Чтобы смягчить эту тенденцию к изоляции одной личности от другой и дать обоснование для «этики творцов», Бердяев вводит понятие «коммюнотарности» или «общности». Собственно «окончательное преодоление одиночества (солипсизма! – 5.3.) происходит, по мысли Бердяева, лишь в мистическом опыте, где все во мне и я во всем»(28), – иначе общение легко впадает в мир объективации («монастырь есть форма социальной объективации»(29)). Страх перед обыденщиной делает, однако, мнимым «творческое» социальное общение, о котором написано много страниц у Бердяева. Персонализм у Бердяева, таким образом, становится самозамыканием, боится всяческого прикосновения к миру, чтобы не растерять «взлетов духа», т.е. фактически превращается в метафизический плюрализм и солипсизм.

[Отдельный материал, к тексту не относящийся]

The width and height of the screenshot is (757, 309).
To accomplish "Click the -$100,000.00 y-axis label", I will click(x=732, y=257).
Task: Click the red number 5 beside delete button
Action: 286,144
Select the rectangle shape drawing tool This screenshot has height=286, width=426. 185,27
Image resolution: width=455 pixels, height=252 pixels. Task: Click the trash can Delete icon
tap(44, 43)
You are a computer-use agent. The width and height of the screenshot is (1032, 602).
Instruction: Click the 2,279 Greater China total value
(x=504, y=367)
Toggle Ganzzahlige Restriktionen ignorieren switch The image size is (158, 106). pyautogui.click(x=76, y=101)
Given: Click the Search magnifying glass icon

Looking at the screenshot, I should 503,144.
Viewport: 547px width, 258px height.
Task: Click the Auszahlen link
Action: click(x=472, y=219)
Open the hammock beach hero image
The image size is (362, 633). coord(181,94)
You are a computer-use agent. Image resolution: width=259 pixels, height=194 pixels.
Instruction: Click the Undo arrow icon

8. Однажды Бердяев написал: «Я мало верю в возможность и желательность философских систем»(30). Думаю, что для самого Бердяева не была ни осуществима, ни интересна система. Будучи по существу романтиком и мало интересуясь реальностью, Бердяев, мысль которого работала очень интенсивно, находился постоянно под властью своих исканий. Самое глубокое в нем было связано с его этическими исканиями, с его публицистическими темами; вся сила его метафизического дарования здесь проявлялась с огромной силой. В этом порядке Бердяев по праву имел мировое значение; к его голосу действительно прислушивались во всем мире. Но если глубоко и значительно (хотя, как мы видели, им самим его этическая позиция была расшатана его не до конца продуманными идеями об «объективации») было все то, что в области морали выдвигал Бердяев, то этим одним собственно и ограничивается его вклад в диалектику русской мысли. Отдельных мыслей, очень важных и глубоких, высказал немало Бердяев по вопросам гносеологии, метафизики, антропологии, историософии, но все это остается membra disjecta(31). Философское дарование Бердяева, его бесспорная мыслительная тонкость и чуткость обесцвечивались разными движениями его души, получавшими непропорциональную действенность благодаря романтической установке его духа.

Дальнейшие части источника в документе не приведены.